(BRIEF): Below are the records; give again exactly the line with "Image resolution: width=887", the line with "Task: Tap 特惠 button for 11:20 showing", and each line that lies between them, and nothing besides.

[Items from a dataset]
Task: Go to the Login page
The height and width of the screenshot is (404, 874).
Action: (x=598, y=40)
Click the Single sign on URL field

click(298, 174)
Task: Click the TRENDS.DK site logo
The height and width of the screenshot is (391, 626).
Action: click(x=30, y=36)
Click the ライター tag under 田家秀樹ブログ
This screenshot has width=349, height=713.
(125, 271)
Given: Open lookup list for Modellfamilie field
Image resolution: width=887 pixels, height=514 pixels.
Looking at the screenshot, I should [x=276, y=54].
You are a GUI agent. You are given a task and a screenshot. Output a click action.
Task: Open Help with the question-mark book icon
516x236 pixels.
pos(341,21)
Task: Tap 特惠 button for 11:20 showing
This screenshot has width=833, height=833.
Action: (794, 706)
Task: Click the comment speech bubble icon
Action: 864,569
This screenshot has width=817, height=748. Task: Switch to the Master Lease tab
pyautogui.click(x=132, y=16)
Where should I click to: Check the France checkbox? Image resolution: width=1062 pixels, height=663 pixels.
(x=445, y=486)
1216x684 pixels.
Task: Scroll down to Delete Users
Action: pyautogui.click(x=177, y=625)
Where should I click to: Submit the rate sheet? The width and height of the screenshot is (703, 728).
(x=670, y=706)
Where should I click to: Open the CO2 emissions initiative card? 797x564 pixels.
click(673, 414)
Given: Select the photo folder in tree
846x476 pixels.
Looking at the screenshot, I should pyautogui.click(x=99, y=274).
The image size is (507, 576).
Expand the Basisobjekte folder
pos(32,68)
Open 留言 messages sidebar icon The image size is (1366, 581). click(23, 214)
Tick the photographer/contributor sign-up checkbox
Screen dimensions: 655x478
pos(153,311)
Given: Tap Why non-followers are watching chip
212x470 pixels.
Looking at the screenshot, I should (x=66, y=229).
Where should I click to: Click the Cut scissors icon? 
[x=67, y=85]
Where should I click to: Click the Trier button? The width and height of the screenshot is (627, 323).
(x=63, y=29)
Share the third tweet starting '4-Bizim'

(ANSWER):
Image resolution: width=887 pixels, height=514 pixels.
Looking at the screenshot, I should [x=276, y=54].
You are a GUI agent. You are given a task and a screenshot. Output a click action.
Task: Open Help with the question-mark book icon
516x236 pixels.
pos(341,21)
Task: Tap 特惠 button for 11:20 showing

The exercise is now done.